Collected data entries:

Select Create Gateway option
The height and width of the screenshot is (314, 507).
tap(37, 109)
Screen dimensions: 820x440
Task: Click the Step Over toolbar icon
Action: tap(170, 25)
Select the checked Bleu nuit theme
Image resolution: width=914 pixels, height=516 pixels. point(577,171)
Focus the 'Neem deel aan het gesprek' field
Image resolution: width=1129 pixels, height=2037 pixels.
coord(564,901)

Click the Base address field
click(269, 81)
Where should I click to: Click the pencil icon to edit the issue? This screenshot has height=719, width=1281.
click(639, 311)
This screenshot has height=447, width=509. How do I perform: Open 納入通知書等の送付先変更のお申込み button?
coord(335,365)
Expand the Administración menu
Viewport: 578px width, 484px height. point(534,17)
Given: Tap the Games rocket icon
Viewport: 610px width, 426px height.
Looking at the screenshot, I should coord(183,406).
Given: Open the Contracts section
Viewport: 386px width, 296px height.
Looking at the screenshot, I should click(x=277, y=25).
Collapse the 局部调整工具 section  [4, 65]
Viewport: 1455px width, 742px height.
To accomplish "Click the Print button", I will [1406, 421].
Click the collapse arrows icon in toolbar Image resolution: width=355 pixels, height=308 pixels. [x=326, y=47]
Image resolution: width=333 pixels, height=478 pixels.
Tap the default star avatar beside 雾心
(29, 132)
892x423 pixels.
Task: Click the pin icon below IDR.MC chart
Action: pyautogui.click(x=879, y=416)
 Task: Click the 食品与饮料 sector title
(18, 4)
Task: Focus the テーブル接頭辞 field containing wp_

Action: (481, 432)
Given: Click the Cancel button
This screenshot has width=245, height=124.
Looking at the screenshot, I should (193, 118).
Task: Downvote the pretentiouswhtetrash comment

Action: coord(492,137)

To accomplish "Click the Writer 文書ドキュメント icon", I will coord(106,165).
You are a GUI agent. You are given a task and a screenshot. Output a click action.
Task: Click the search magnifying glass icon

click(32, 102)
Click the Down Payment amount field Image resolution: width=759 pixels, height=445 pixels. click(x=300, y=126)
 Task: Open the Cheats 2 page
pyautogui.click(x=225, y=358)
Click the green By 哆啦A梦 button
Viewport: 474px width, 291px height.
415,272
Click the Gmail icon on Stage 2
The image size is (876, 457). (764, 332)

◆ REQUIREMENT: Transcribe the data. Leave every line exactly as it is.

◆ ANSWER TO THIS EXERCISE:
Select Create Gateway option
The height and width of the screenshot is (314, 507).
tap(37, 109)
Screen dimensions: 820x440
Task: Click the Step Over toolbar icon
Action: tap(170, 25)
Select the checked Bleu nuit theme
Image resolution: width=914 pixels, height=516 pixels. point(577,171)
Focus the 'Neem deel aan het gesprek' field
Image resolution: width=1129 pixels, height=2037 pixels.
coord(564,901)

Click the Base address field
click(269, 81)
Where should I click to: Click the pencil icon to edit the issue? This screenshot has height=719, width=1281.
click(639, 311)
This screenshot has height=447, width=509. How do I perform: Open 納入通知書等の送付先変更のお申込み button?
coord(335,365)
Expand the Administración menu
Viewport: 578px width, 484px height. point(534,17)
Given: Tap the Games rocket icon
Viewport: 610px width, 426px height.
Looking at the screenshot, I should coord(183,406).
Given: Open the Contracts section
Viewport: 386px width, 296px height.
Looking at the screenshot, I should click(x=277, y=25).
Collapse the 局部调整工具 section  [4, 65]
Viewport: 1455px width, 742px height.
To accomplish "Click the Print button", I will [1406, 421].
Click the collapse arrows icon in toolbar Image resolution: width=355 pixels, height=308 pixels. [x=326, y=47]
Image resolution: width=333 pixels, height=478 pixels.
Tap the default star avatar beside 雾心
(29, 132)
892x423 pixels.
Task: Click the pin icon below IDR.MC chart
Action: pyautogui.click(x=879, y=416)
 Task: Click the 食品与饮料 sector title
(18, 4)
Task: Focus the テーブル接頭辞 field containing wp_

Action: (481, 432)
Given: Click the Cancel button
This screenshot has width=245, height=124.
Looking at the screenshot, I should (193, 118).
Task: Downvote the pretentiouswhtetrash comment

Action: coord(492,137)

To accomplish "Click the Writer 文書ドキュメント icon", I will coord(106,165).
You are a GUI agent. You are given a task and a screenshot. Output a click action.
Task: Click the search magnifying glass icon

click(32, 102)
Click the Down Payment amount field Image resolution: width=759 pixels, height=445 pixels. click(x=300, y=126)
 Task: Open the Cheats 2 page
pyautogui.click(x=225, y=358)
Click the green By 哆啦A梦 button
Viewport: 474px width, 291px height.
415,272
Click the Gmail icon on Stage 2
The image size is (876, 457). (764, 332)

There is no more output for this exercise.